Política matrix argentina

Asistimos al espectáculo de una democracia argentina, con niveles de participación ciudadana cada vez más bajos, fundamentalmente a la hora de ir a las urnas y emitir un voto. Vemos lo de siempre, políticos festejando y aplaudiéndose entre ellos; un mundo paralelo, desconectado de la realidad.

Obviamente, poco importa si son la mayoría de las provincias del llamado «interior del país»; en un Estado unitario-centralista, se sabe que Dios atiende en Buenos Aires y en el centro del país están los votos que lo definen todo.
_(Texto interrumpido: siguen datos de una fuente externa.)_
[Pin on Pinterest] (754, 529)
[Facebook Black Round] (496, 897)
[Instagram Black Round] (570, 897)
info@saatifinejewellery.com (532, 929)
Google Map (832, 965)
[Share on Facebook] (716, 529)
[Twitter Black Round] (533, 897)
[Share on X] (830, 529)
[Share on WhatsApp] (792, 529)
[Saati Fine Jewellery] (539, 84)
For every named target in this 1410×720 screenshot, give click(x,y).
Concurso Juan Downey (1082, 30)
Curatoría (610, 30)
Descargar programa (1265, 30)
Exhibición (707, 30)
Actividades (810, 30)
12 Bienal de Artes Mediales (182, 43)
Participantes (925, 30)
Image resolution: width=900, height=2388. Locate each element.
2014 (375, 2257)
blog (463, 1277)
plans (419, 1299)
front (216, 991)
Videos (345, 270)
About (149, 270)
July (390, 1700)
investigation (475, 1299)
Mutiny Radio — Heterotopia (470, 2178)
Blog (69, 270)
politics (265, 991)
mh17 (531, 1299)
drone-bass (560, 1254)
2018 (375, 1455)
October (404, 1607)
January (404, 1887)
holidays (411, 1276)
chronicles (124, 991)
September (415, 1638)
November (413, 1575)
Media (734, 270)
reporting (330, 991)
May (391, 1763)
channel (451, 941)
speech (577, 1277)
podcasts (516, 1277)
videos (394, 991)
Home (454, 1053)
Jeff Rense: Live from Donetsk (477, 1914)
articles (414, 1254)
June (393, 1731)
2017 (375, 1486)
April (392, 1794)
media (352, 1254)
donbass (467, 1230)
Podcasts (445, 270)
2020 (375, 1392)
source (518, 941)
¿Adónde concentrarías las Fuerzas de Seguridad y Policiales, para calmar al electorado ávido de «seguridades», inmerso en recurrentes elecciones? Táctica política infalible. Por cuanto, en la actualidad no importa cuantos cadáveres tenemos a diario, sino a quienes se los cargamos; biopolítica.

Desde hace bastantes años, ir a votar es convalidar que sigan muriendo los que tengan que morir, lo sabemos, de esto se trata ser cínico: no es algo individual, propio de un sujeto libre, valiente y autónomo, capaz de pensar y actuar por sí mismo; sino del sujeto sujetado colectivo, alienado en un esquema estatal que protege realmente los intereses y la vida de algunos. Es decir, no quiero describirme junto a muchos, como los eternos domésticos sometidos y perdedores, que no alcanzamos nunca a conocer donde estamos parados…………; corta la bocha: que se mueran los que tengan que morirse, los que puedan caminar que lo hagan, vos caíste, levantate y si no aguanta que te pisen. El bienestar, las comodidades, el progreso, la calidad material de vida, no es para todos, somos demasiados y los recursos no son infinitos, hay que seguir adelante con los que «supuestamente» entienden esto y ya tienen su asiento en primera; de vos, da lo mismo que votes o no, no existís.